*** Opening SUPPLIED RECORDS ***

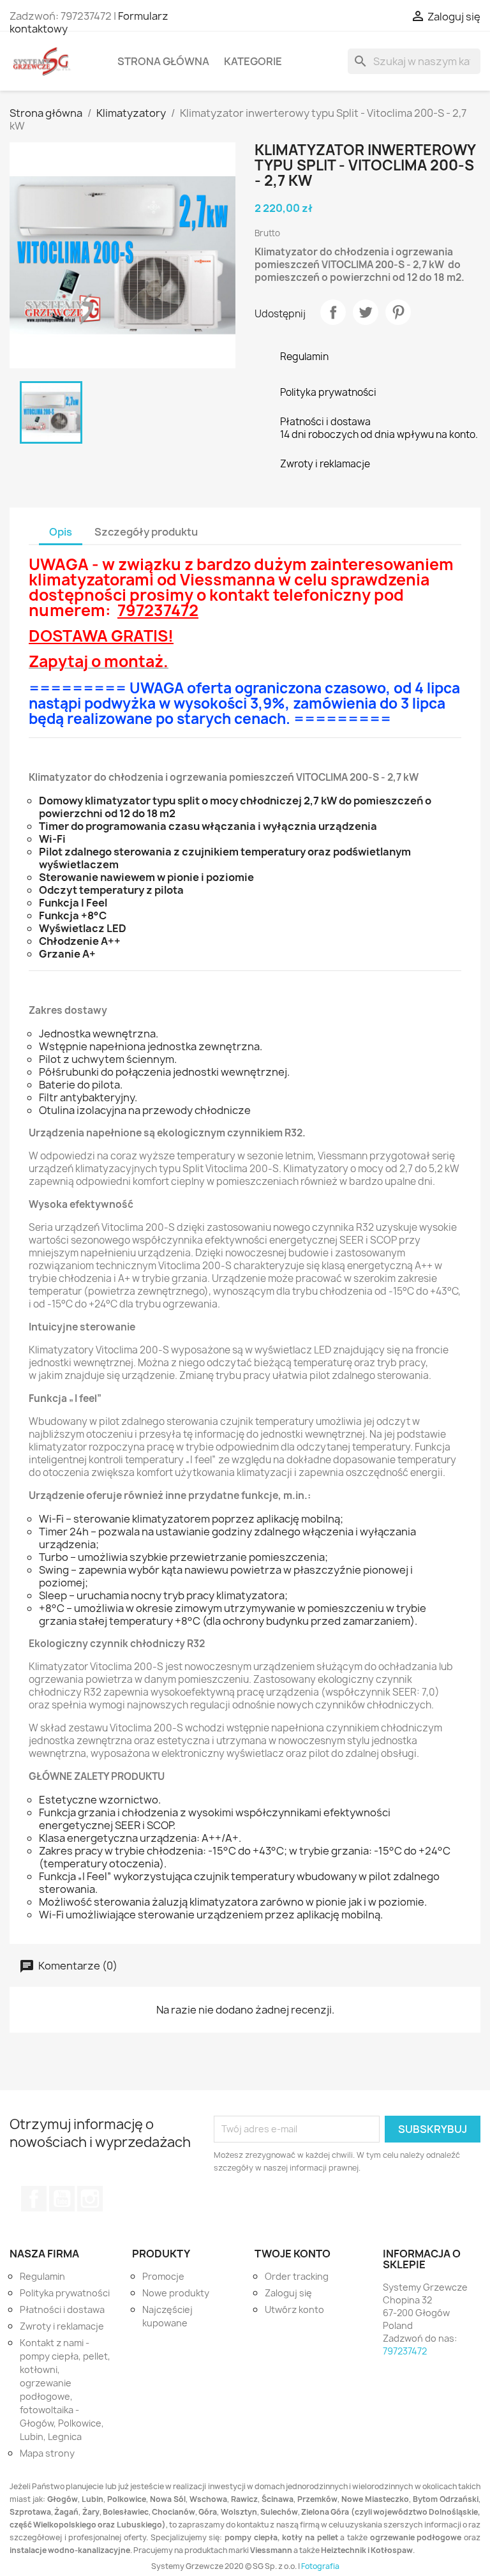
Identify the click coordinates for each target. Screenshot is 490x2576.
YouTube (62, 2198)
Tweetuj (365, 312)
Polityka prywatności (65, 2293)
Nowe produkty (175, 2293)
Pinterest (398, 312)
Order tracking (297, 2276)
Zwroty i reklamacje (62, 2326)
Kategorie (253, 61)
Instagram (90, 2198)
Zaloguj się (288, 2293)
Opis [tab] (60, 532)
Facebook (34, 2198)
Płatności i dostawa (62, 2309)
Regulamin (42, 2276)
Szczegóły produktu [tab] (146, 532)
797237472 (405, 2351)
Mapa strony (47, 2453)
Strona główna (163, 61)
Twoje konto (292, 2254)
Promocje (163, 2276)
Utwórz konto (294, 2309)
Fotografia (320, 2566)
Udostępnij (333, 312)
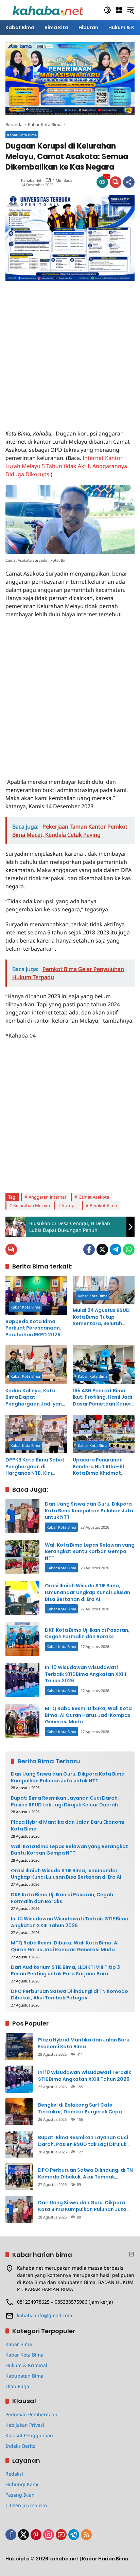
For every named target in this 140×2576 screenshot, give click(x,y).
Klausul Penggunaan (29, 2435)
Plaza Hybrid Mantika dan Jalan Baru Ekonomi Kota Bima (67, 1825)
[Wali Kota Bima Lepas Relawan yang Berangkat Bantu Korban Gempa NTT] (22, 1557)
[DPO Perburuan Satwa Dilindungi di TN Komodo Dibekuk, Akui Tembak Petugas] (19, 2176)
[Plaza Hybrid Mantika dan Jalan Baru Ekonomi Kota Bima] (19, 2046)
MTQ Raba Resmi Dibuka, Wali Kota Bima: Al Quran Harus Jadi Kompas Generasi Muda (88, 1715)
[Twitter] (102, 1249)
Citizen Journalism (26, 2505)
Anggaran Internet (47, 1197)
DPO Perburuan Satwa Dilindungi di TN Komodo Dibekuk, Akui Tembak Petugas (69, 1994)
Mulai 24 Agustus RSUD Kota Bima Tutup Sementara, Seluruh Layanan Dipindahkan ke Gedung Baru (103, 1317)
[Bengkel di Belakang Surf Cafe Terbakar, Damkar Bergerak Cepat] (19, 2111)
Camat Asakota (93, 1197)
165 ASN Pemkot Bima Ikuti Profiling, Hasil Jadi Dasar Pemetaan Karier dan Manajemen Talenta (103, 1398)
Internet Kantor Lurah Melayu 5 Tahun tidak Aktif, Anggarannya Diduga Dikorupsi (66, 466)
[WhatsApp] (129, 1249)
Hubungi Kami (21, 2484)
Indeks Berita (20, 2446)
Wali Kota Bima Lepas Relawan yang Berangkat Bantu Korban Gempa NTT (90, 1552)
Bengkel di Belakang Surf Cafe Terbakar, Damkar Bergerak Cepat (81, 2108)
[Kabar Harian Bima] (47, 9)
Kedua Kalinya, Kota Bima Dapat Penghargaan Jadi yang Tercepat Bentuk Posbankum (35, 1398)
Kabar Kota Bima (22, 134)
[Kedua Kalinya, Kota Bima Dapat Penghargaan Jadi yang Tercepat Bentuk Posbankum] (36, 1364)
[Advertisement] (70, 351)
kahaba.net (31, 180)
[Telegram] (115, 1249)
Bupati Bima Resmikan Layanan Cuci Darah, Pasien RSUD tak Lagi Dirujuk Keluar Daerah (65, 1801)
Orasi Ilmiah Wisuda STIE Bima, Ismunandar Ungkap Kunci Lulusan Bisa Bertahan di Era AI (87, 1592)
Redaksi (14, 2474)
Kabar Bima (18, 2344)
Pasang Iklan (20, 2495)
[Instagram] (48, 2534)
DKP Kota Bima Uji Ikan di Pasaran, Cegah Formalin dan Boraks (87, 1633)
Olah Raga (17, 2386)
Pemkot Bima (103, 1205)
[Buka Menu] (119, 10)
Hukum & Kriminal (26, 2365)
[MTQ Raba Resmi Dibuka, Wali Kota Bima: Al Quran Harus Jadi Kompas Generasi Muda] (22, 1721)
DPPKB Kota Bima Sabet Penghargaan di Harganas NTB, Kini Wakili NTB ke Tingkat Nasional (35, 1467)
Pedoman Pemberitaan (31, 2414)
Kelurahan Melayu (31, 1205)
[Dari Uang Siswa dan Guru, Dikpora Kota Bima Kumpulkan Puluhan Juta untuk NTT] (22, 1516)
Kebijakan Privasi (24, 2425)
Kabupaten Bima (24, 2375)
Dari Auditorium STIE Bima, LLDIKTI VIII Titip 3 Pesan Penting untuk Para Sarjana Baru (65, 1970)
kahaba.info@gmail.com (44, 2315)
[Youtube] (61, 2534)
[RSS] (86, 2534)
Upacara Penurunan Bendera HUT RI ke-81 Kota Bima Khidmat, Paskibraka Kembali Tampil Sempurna (98, 1467)
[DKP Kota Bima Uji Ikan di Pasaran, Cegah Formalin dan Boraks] (22, 1639)
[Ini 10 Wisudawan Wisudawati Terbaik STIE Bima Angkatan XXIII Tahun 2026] (22, 1680)
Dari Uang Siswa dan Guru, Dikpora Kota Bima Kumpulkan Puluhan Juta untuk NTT (89, 1510)
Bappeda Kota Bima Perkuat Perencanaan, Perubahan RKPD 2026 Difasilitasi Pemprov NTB (36, 1328)
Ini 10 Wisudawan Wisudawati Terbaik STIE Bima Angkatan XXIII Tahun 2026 (85, 1674)
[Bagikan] (129, 182)
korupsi (69, 1205)
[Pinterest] (36, 2534)
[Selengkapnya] (131, 2254)
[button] (107, 10)
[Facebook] (89, 1249)
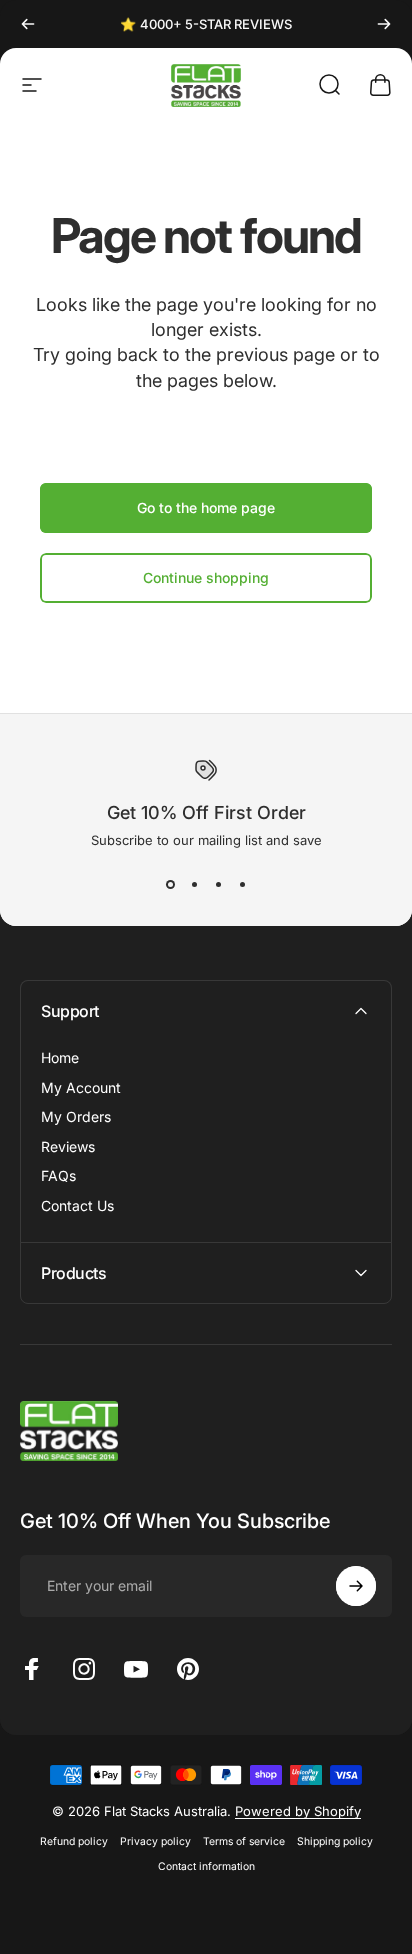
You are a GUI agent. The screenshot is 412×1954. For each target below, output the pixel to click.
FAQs (58, 1175)
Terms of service (244, 1841)
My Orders (76, 1116)
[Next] (384, 24)
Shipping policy (335, 1841)
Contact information (206, 1866)
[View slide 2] (194, 884)
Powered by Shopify (298, 1811)
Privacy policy (155, 1841)
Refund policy (74, 1841)
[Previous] (28, 24)
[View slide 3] (218, 884)
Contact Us (77, 1205)
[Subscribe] (356, 1586)
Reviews (68, 1146)
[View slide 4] (242, 884)
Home (60, 1057)
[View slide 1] (170, 884)
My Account (81, 1087)
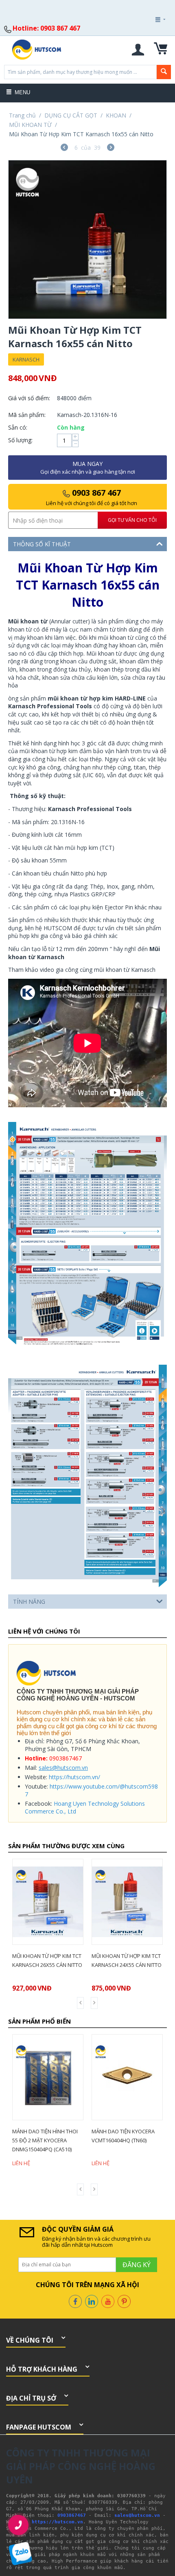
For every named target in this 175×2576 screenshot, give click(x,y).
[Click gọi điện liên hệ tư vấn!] (18, 2525)
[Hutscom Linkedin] (91, 2301)
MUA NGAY (87, 467)
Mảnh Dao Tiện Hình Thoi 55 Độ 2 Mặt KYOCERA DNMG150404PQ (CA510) (45, 2140)
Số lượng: (20, 440)
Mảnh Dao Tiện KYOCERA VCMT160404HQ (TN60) (123, 2136)
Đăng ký (149, 41)
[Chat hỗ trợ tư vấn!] (20, 2553)
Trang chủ (22, 115)
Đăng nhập (148, 41)
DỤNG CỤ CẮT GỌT (70, 115)
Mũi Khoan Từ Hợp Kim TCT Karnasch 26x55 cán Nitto (47, 1960)
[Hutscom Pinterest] (124, 2301)
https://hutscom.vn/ (74, 1777)
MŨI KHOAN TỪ (30, 125)
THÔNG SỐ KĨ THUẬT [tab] (42, 544)
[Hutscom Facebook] (75, 2301)
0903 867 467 (91, 497)
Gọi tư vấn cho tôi (132, 520)
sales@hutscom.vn (63, 1767)
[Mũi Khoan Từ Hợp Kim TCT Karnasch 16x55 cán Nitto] (87, 239)
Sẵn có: (17, 427)
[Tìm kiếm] (164, 72)
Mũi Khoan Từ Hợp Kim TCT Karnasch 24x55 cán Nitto (127, 1960)
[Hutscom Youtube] (107, 2301)
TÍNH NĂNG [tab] (29, 1601)
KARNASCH (26, 359)
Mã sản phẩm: (27, 415)
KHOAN (116, 115)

*** Closing SUPPLIED RECORDS ***

§ **DIRECTIONS FOR THIS TASK**
Please output every record above exactly as written, leaving out the pictures.

§ **ANSWER BOX**
Identify the click coordinates for each target. Screenshot is 490x2576.
YouTube (62, 2198)
Tweetuj (365, 312)
Polityka prywatności (65, 2293)
Nowe produkty (175, 2293)
Pinterest (398, 312)
Order tracking (297, 2276)
Zwroty i reklamacje (62, 2326)
Kategorie (253, 61)
Instagram (90, 2198)
Zaloguj się (288, 2293)
Opis [tab] (60, 532)
Facebook (34, 2198)
Płatności i dostawa (62, 2309)
Regulamin (42, 2276)
Szczegóły produktu [tab] (146, 532)
797237472 (405, 2351)
Mapa strony (47, 2453)
Strona główna (163, 61)
Twoje konto (292, 2254)
Promocje (163, 2276)
Utwórz konto (294, 2309)
Fotografia (320, 2566)
Udostępnij (333, 312)
For every named target in this 140×2576 screenshot, give click(x,y).
Klausul Penggunaan (29, 2435)
Plaza Hybrid Mantika dan Jalan Baru Ekonomi Kota Bima (67, 1825)
[Wali Kota Bima Lepas Relawan yang Berangkat Bantu Korban Gempa NTT] (22, 1557)
[DPO Perburuan Satwa Dilindungi di TN Komodo Dibekuk, Akui Tembak Petugas] (19, 2176)
[Plaza Hybrid Mantika dan Jalan Baru Ekonomi Kota Bima] (19, 2046)
MTQ Raba Resmi Dibuka, Wali Kota Bima: Al Quran Harus Jadi Kompas Generasi Muda (88, 1715)
[Twitter] (102, 1249)
Citizen Journalism (26, 2505)
Anggaran Internet (47, 1197)
DPO Perburuan Satwa Dilindungi di TN Komodo Dibekuk, Akui Tembak Petugas (69, 1994)
Mulai 24 Agustus RSUD Kota Bima Tutup Sementara, Seluruh Layanan Dipindahkan ke Gedung Baru (103, 1317)
[Bengkel di Belakang Surf Cafe Terbakar, Damkar Bergerak Cepat] (19, 2111)
Camat Asakota (93, 1197)
165 ASN Pemkot Bima Ikuti Profiling, Hasil Jadi Dasar Pemetaan Karier dan Manajemen Talenta (103, 1398)
Internet Kantor Lurah Melayu 5 Tahun tidak Aktif, Anggarannya Diduga Dikorupsi (66, 466)
[WhatsApp] (129, 1249)
Hubungi Kami (21, 2484)
Indeks Berita (20, 2446)
Wali Kota Bima Lepas Relawan yang Berangkat Bantu Korban Gempa NTT (90, 1552)
Bengkel di Belakang Surf Cafe Terbakar, Damkar Bergerak Cepat (81, 2108)
[Kabar Harian Bima] (47, 9)
Kedua Kalinya, Kota Bima Dapat Penghargaan Jadi yang Tercepat Bentuk Posbankum (35, 1398)
Kabar Kota Bima (22, 134)
[Kedua Kalinya, Kota Bima Dapat Penghargaan Jadi yang Tercepat Bentuk Posbankum] (36, 1364)
[Advertisement] (70, 351)
kahaba.net (31, 180)
[Telegram] (115, 1249)
Bupati Bima Resmikan Layanan Cuci Darah, Pasien RSUD tak Lagi Dirujuk Keluar Daerah (65, 1801)
Orasi Ilmiah Wisuda STIE Bima, Ismunandar Ungkap Kunci Lulusan Bisa Bertahan di Era AI (87, 1592)
Redaksi (14, 2474)
Kabar Bima (18, 2344)
Pasang Iklan (20, 2495)
[Instagram] (48, 2534)
DKP Kota Bima Uji Ikan di Pasaran, Cegah Formalin dan Boraks (87, 1633)
Olah Raga (17, 2386)
Pemkot Bima (103, 1205)
[Buka Menu] (119, 10)
Hukum & Kriminal (26, 2365)
[MTQ Raba Resmi Dibuka, Wali Kota Bima: Al Quran Harus Jadi Kompas Generasi Muda] (22, 1721)
DPPKB Kota Bima Sabet Penghargaan di Harganas NTB, Kini Wakili NTB ke Tingkat Nasional (35, 1467)
Pedoman Pemberitaan (31, 2414)
Kelurahan Melayu (31, 1205)
[Dari Uang Siswa dan Guru, Dikpora Kota Bima Kumpulkan Puluhan Juta untuk NTT] (22, 1516)
Kebijakan Privasi (24, 2425)
Kabupaten Bima (24, 2375)
Dari Auditorium STIE Bima, LLDIKTI VIII Titip 3 Pesan Penting untuk Para Sarjana Baru (65, 1970)
kahaba.info@gmail.com (44, 2315)
[Youtube] (61, 2534)
[RSS] (86, 2534)
Upacara Penurunan Bendera HUT RI ke-81 Kota Bima Khidmat, Paskibraka Kembali Tampil Sempurna (98, 1467)
[DKP Kota Bima Uji Ikan di Pasaran, Cegah Formalin dan Boraks] (22, 1639)
[Ini 10 Wisudawan Wisudawati Terbaik STIE Bima Angkatan XXIII Tahun 2026] (22, 1680)
Dari Uang Siswa dan Guru, Dikpora Kota Bima Kumpulkan Puluhan Juta untuk NTT (89, 1510)
Bappeda Kota Bima Perkuat Perencanaan, Perubahan RKPD 2026 Difasilitasi Pemprov NTB (36, 1328)
Ini 10 Wisudawan Wisudawati Terbaik STIE Bima Angkatan XXIII Tahun 2026 (85, 1674)
[Bagikan] (129, 182)
korupsi (69, 1205)
[Pinterest] (36, 2534)
[Selengkapnya] (131, 2254)
[button] (107, 10)
[Facebook] (89, 1249)
You are a GUI agent. The screenshot is 412×1954. For each target below, output the pixel to click.
FAQs (58, 1175)
Terms of service (244, 1841)
My Orders (76, 1116)
[Next] (384, 24)
Shipping policy (335, 1841)
Contact information (206, 1866)
[View slide 2] (194, 884)
Powered by Shopify (298, 1811)
Privacy policy (155, 1841)
Refund policy (74, 1841)
[Previous] (28, 24)
[View slide 3] (218, 884)
Contact Us (77, 1205)
[Subscribe] (356, 1586)
Reviews (68, 1146)
[View slide 4] (242, 884)
Home (60, 1057)
[View slide 1] (170, 884)
My Account (81, 1087)
For every named target in this 175×2576 screenshot, give click(x,y).
[Click gọi điện liên hệ tư vấn!] (18, 2525)
[Hutscom Linkedin] (91, 2301)
MUA NGAY (87, 467)
Mảnh Dao Tiện Hình Thoi 55 Độ 2 Mặt KYOCERA DNMG150404PQ (CA510) (45, 2140)
Số lượng: (20, 440)
Mảnh Dao Tiện KYOCERA VCMT160404HQ (TN60) (123, 2136)
Đăng ký (149, 41)
[Chat hỗ trợ tư vấn!] (20, 2553)
Trang chủ (22, 115)
Đăng nhập (148, 41)
DỤNG CỤ CẮT GỌT (70, 115)
Mũi Khoan Từ Hợp Kim TCT Karnasch 26x55 cán Nitto (47, 1960)
[Hutscom Pinterest] (124, 2301)
https://hutscom.vn/ (74, 1777)
MŨI KHOAN TỪ (30, 125)
THÔNG SỐ KĨ THUẬT [tab] (42, 544)
[Hutscom Facebook] (75, 2301)
0903 867 467 (91, 497)
Gọi tư vấn cho tôi (132, 520)
sales@hutscom.vn (63, 1767)
[Mũi Khoan Từ Hợp Kim TCT Karnasch 16x55 cán Nitto] (87, 239)
Sẵn có: (17, 427)
[Tìm kiếm] (164, 72)
Mũi Khoan Từ Hợp Kim TCT Karnasch 24x55 cán Nitto (127, 1960)
[Hutscom Youtube] (107, 2301)
TÍNH NĂNG [tab] (29, 1601)
KARNASCH (26, 359)
Mã sản phẩm: (27, 415)
KHOAN (116, 115)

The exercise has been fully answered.